UniversiTy of Notre-dame
Read Haiti: Empowering Children with a potent skill for their academic development
Read Haiti in the Central Plateau aims to improve literacy outcomes of 1st-3rd grade students (in phonemic awareness, fluency, and comprehension in Creole and French by the end of 3rd grade, and decrease the proportion of students unable to read and write by 3rd grade).
Main partners include:
Haiti’s Ministry of Education, The Kellogg Foundation, USAID, Porticus Foundation, IDB, CRS, CEEC.
Main objectives :
1) provide quality reading and writing instructional materials in Creole and French (including reading and practice student books, aligned teacher guides, class libraries, student-created books),
2) increase effectiveness of instruction through the training of trainers,
3) provide community-based support to students though summer reading camps and peer tutoring programs, and
4) conduct a rigorous evaluation, using a randomized control trial.

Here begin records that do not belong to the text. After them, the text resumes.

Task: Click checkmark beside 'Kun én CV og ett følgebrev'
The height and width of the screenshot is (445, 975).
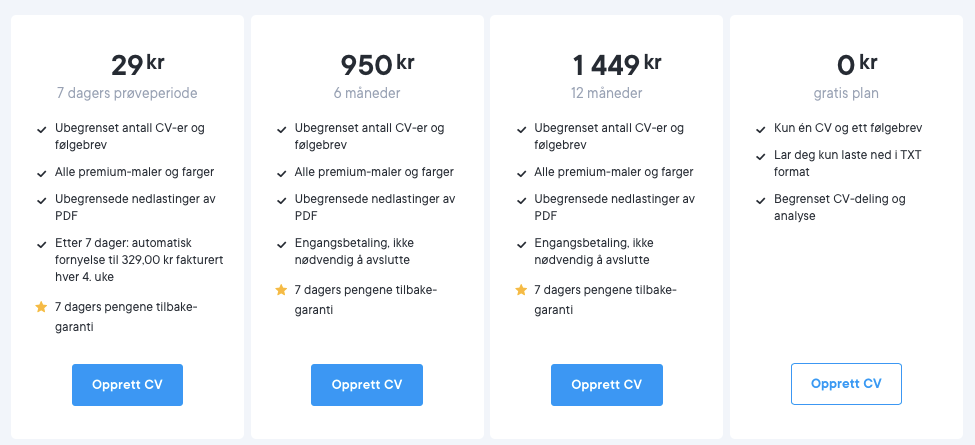Action: [761, 129]
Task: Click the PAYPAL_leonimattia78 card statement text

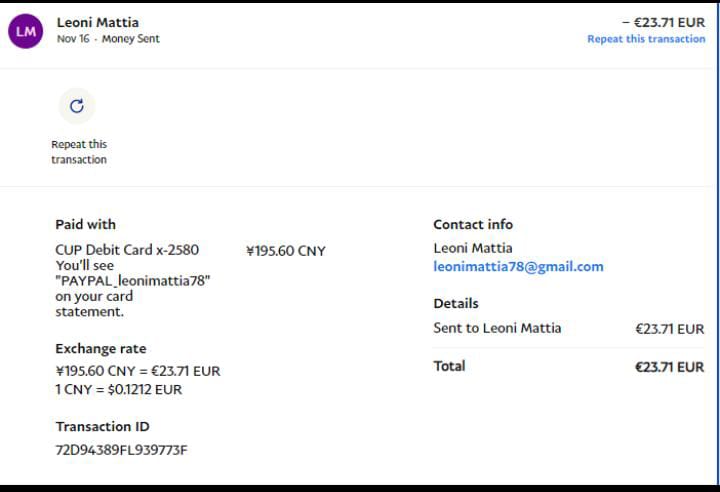Action: (x=132, y=281)
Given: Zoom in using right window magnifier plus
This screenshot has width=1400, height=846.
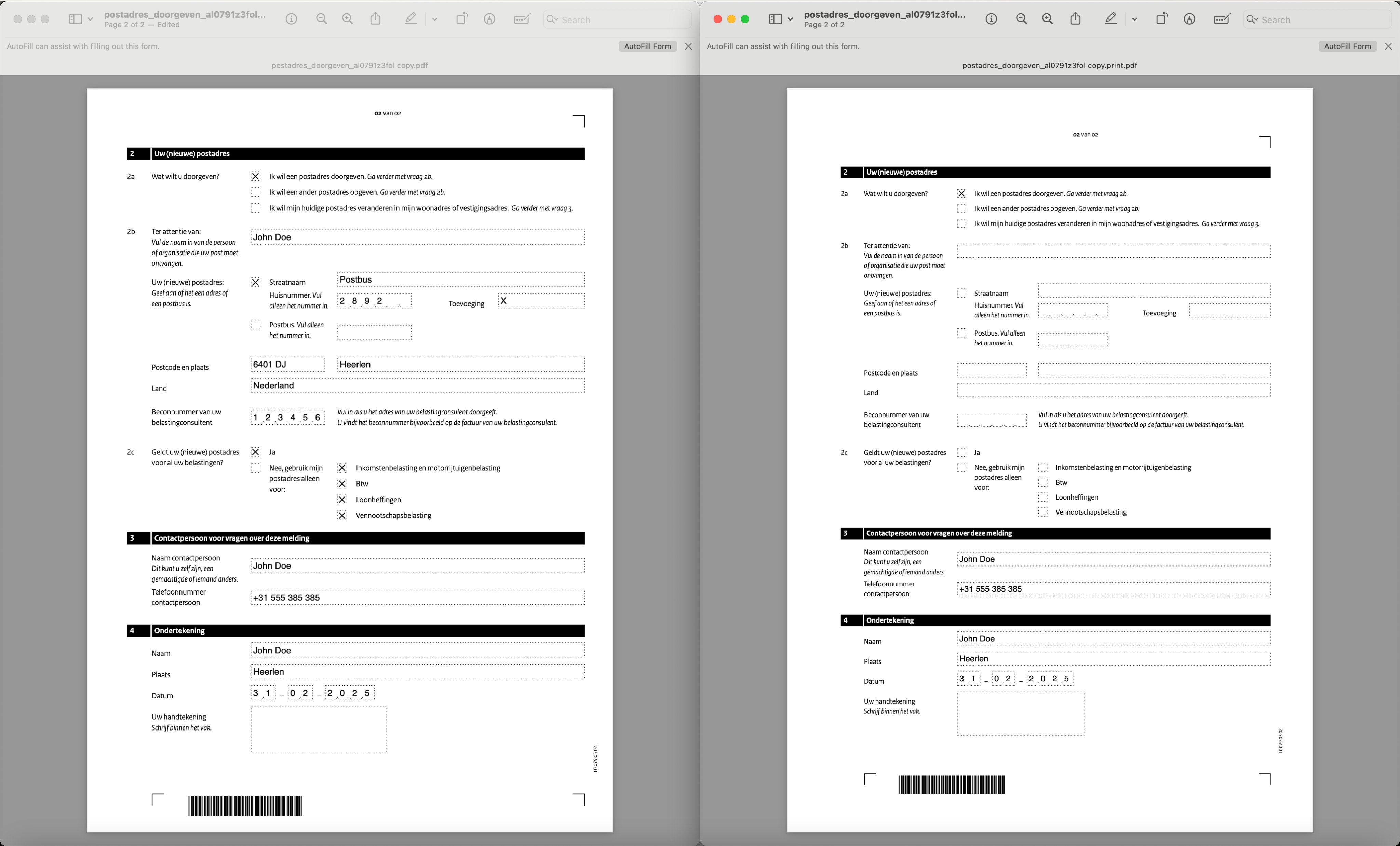Looking at the screenshot, I should [x=1047, y=19].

● Surveys and interviews with students, teachers, parents, and school leaders:
Sustainability of materials, schools / parents willing to pay for reprinting
Perceived value of Creole and Creole literacy
Perceived school quality and value of literacy program
Sustainability of support mechanisms and potential of school-based support to play a greater role
● Surveys and interviews on reading camps and peer tutoring (students, volunteers, parents, school leaders)
● Surveys and interviews with leaders of partner networks:
Perceived quality of program
Improving systems and norms of collaboration
● Improve writing skills and reading skills (phonemic awareness, fluency, and comprehension) in Creole and French by the end of 3rd grade as measured by EGRA. Ultimately, reading comprehension in both languages must be the goal of mature readers for continued success in school and improved life outcomes. This will also measure the efficacy of the program in both languages for its full duration (1st – 3rd grade).
The project addresses the lack of Creole language reading materials in target schools in a number of ways, including the provision of Creole reading and writing books, teacher guides, class libraries, and works with schools to develop a sustainability plan for the care and replacement of these materials.
In order to address the need for sustainability of the project, a number of mechanisms are put in place and explored.
Though books will be provided to schools at no cost by the grant, in an effort to avoid creating a dependency, parents will be asked to pay schools the same amount they would pay for subsidized books. This revenue will be used by schools to purchase additional books for school libraries.
Additionally, the partners will seek to reduce material costs through joint procurement and by exploring cost-reduction with the refinement of the materials.
Finally, the project is an opportunity to explore the potential of public private partnerships through a collaborative, multi-network-based delivery mechanism, and to understand the challenges and benefits of such an approach.